#### [Exercise]
Below are lines of data, and only some are wanted. Please repeat exactly those from the line that has "Task: Open the comments speech bubble icon" through the line that has "Turn AutoSave on".

[[ Data shown open ]]

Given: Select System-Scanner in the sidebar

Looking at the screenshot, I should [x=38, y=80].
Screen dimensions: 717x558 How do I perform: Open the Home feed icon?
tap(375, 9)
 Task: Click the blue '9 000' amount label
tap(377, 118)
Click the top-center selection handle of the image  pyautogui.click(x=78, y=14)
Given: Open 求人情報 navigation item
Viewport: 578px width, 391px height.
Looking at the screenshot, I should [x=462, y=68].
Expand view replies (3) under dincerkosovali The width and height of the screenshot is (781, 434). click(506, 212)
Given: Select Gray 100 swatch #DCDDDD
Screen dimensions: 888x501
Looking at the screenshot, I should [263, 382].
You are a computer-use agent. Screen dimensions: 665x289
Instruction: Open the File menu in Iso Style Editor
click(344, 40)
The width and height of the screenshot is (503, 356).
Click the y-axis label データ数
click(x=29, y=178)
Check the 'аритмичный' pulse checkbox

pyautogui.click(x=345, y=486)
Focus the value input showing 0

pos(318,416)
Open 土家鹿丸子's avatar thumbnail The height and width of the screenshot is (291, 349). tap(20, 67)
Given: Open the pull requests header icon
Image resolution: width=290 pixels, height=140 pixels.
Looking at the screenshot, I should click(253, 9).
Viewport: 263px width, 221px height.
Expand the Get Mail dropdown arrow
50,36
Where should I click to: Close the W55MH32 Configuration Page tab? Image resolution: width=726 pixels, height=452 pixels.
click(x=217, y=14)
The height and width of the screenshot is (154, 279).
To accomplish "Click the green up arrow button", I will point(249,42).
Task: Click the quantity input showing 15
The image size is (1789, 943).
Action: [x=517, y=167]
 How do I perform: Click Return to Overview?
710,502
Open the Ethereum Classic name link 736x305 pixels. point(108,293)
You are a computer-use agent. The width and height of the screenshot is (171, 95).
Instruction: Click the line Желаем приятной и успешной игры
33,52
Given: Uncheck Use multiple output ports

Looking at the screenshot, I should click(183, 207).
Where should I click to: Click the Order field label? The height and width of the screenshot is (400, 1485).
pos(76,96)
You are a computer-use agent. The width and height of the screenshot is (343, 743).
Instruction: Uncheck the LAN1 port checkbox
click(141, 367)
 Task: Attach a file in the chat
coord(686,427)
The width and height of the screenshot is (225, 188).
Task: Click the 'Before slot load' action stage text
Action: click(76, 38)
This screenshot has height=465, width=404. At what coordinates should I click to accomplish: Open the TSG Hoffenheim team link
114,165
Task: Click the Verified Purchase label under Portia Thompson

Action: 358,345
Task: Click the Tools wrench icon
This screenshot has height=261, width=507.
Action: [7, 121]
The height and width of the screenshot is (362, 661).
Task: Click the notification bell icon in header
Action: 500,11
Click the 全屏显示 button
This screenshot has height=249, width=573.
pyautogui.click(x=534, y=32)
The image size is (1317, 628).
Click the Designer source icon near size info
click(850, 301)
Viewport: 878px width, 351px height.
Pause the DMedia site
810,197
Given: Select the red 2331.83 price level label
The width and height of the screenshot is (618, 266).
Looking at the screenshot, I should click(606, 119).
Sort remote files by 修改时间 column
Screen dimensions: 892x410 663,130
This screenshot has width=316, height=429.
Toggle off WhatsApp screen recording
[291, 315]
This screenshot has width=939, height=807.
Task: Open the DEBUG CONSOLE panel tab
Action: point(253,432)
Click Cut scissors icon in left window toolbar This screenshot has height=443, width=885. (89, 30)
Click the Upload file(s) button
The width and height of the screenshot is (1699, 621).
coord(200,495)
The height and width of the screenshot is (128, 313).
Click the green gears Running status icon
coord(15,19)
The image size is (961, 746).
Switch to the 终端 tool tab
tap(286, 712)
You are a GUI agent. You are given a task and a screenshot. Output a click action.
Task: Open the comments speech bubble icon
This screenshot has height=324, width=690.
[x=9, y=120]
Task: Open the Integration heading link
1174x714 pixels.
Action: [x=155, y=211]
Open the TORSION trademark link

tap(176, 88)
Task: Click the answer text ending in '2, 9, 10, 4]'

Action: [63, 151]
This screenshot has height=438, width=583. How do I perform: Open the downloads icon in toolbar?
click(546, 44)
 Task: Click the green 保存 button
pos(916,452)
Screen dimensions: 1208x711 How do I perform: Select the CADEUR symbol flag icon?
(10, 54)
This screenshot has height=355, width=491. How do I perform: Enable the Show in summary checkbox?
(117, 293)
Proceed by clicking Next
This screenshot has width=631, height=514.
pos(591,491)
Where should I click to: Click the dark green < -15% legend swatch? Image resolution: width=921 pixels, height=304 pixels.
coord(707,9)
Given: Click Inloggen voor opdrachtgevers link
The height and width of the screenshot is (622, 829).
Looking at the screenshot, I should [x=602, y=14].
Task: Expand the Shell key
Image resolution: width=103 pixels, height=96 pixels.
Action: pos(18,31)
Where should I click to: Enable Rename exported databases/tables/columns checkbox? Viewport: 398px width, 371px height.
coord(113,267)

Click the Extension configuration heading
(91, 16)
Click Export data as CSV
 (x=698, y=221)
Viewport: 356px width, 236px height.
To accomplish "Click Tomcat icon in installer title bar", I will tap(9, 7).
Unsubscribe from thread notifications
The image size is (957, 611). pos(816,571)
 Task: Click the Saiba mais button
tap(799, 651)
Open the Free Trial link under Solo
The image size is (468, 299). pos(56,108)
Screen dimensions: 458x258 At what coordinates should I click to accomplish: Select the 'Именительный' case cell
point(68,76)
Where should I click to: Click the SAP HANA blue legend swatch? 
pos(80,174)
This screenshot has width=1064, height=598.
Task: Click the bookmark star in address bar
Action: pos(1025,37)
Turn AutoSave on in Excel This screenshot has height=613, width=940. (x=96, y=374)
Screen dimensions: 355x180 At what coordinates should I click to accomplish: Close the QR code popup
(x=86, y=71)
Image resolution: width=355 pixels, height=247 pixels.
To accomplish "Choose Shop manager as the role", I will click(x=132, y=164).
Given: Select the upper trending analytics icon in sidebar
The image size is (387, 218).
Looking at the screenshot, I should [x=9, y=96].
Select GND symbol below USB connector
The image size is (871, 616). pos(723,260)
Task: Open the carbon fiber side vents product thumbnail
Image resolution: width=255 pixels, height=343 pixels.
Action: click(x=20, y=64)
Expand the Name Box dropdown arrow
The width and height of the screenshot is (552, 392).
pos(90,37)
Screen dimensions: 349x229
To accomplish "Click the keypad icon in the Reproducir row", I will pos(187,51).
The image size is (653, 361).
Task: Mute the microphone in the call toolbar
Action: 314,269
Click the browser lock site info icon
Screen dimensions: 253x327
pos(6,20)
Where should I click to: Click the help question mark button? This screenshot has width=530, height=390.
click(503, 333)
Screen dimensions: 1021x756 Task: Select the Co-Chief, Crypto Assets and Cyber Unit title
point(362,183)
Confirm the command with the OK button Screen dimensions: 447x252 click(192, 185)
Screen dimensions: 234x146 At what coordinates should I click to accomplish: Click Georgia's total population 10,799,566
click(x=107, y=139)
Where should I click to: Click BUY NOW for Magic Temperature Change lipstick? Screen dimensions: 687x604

[[ Data shown closed ]]

#### [Result of the exercise]
Task: Open the comments speech bubble icon
This screenshot has height=324, width=690.
[x=9, y=120]
Task: Open the Integration heading link
1174x714 pixels.
Action: [x=155, y=211]
Open the TORSION trademark link

tap(176, 88)
Task: Click the answer text ending in '2, 9, 10, 4]'

Action: [63, 151]
This screenshot has height=438, width=583. How do I perform: Open the downloads icon in toolbar?
click(546, 44)
 Task: Click the green 保存 button
pos(916,452)
Screen dimensions: 1208x711 How do I perform: Select the CADEUR symbol flag icon?
(10, 54)
This screenshot has height=355, width=491. How do I perform: Enable the Show in summary checkbox?
(117, 293)
Proceed by clicking Next
This screenshot has width=631, height=514.
pos(591,491)
Where should I click to: Click the dark green < -15% legend swatch? Image resolution: width=921 pixels, height=304 pixels.
coord(707,9)
Given: Click Inloggen voor opdrachtgevers link
The height and width of the screenshot is (622, 829).
Looking at the screenshot, I should [x=602, y=14].
Task: Expand the Shell key
Image resolution: width=103 pixels, height=96 pixels.
Action: pos(18,31)
Where should I click to: Enable Rename exported databases/tables/columns checkbox? Viewport: 398px width, 371px height.
coord(113,267)

Click the Extension configuration heading
(91, 16)
Click Export data as CSV
 (x=698, y=221)
Viewport: 356px width, 236px height.
To accomplish "Click Tomcat icon in installer title bar", I will tap(9, 7).
Unsubscribe from thread notifications
The image size is (957, 611). pos(816,571)
 Task: Click the Saiba mais button
tap(799, 651)
Open the Free Trial link under Solo
The image size is (468, 299). pos(56,108)
Screen dimensions: 458x258 At what coordinates should I click to accomplish: Select the 'Именительный' case cell
point(68,76)
Where should I click to: Click the SAP HANA blue legend swatch? 
pos(80,174)
This screenshot has width=1064, height=598.
Task: Click the bookmark star in address bar
Action: pos(1025,37)
Turn AutoSave on in Excel This screenshot has height=613, width=940. (x=96, y=374)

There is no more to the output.